TRECHO
_ _ _

Neste decreto, também é criada uma comissão de avaliação do livro didático, mas que,
na prática, ao invés de avaliar o conteúdo do livro, propunha censuras políticas e ideológicas,
ficando de lado a questão didática. Essa comissão começa a ser questionada com o fim da
gestão Capanema, em 1945, e, em 1947, é solicitado um parecer jurídico a respeito da
legalidade da comissão. Mas a comissão permanece, em plenos poderes, “sem que sejam
resolvidos os vários impasses decorrentes da centralização do poder, do risco de censura, das
acusações de especulação comercial e da manipulação política, relacionada com o livro
didático” (BOMÉNY apud FREITAG et. al., 1989, p. 14).
Na década de 1960, durante o regime militar, é feito um convênio entre o Ministério
da Educação (MEC) e o governo dos Estados Unidos, para disponibilização de 51 milhões de
livros para estudantes brasileiros em um período de três anos, além da instalação de
bibliotecas e formação de instrutoras e professoras. Segundo Freitag, Motta e Costa (1989)
haviam diferentes entendimentos sobre esse convênio dentro do cenário brasileiro, pois se o
MEC descrevia essa relação enquanto uma ajuda, pensadoras críticas da educação brasileira
viam essa associação como um controle americano do mercado livreiro e, também, supunham
uma tentativa de controle político. A Comissão do Livro Técnico e do Livro Didático
65
(COLTED), criada nesse convênio, foi extinta em 1971 e foi criado o Programa do Livro
Didático.

_ _ _

INFORMAÇÕES EXIBIDAS

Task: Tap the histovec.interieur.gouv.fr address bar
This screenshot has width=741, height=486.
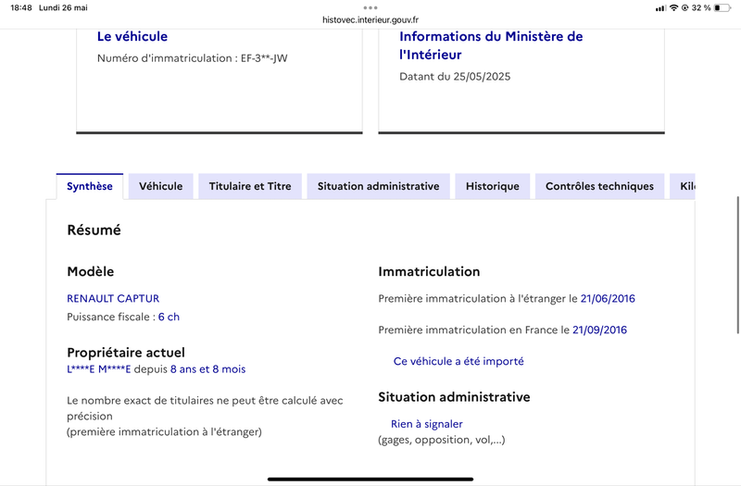Action: (370, 19)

_ _ _

O QUE SE PEDE
Reescreva a parte do trecho sobre o livro didático que vai de "Na década de" até "e Costa (1989)", substituindo "convênio" por "acordo".

RESPOSTA
Na década de 1960, durante o regime militar, é feito um acordo entre o Ministério
da Educação (MEC) e o governo dos Estados Unidos, para disponibilização de 51 milhões de
livros para estudantes brasileiros em um período de três anos, além da instalação de
bibliotecas e formação de instrutoras e professoras. Segundo Freitag, Motta e Costa (1989)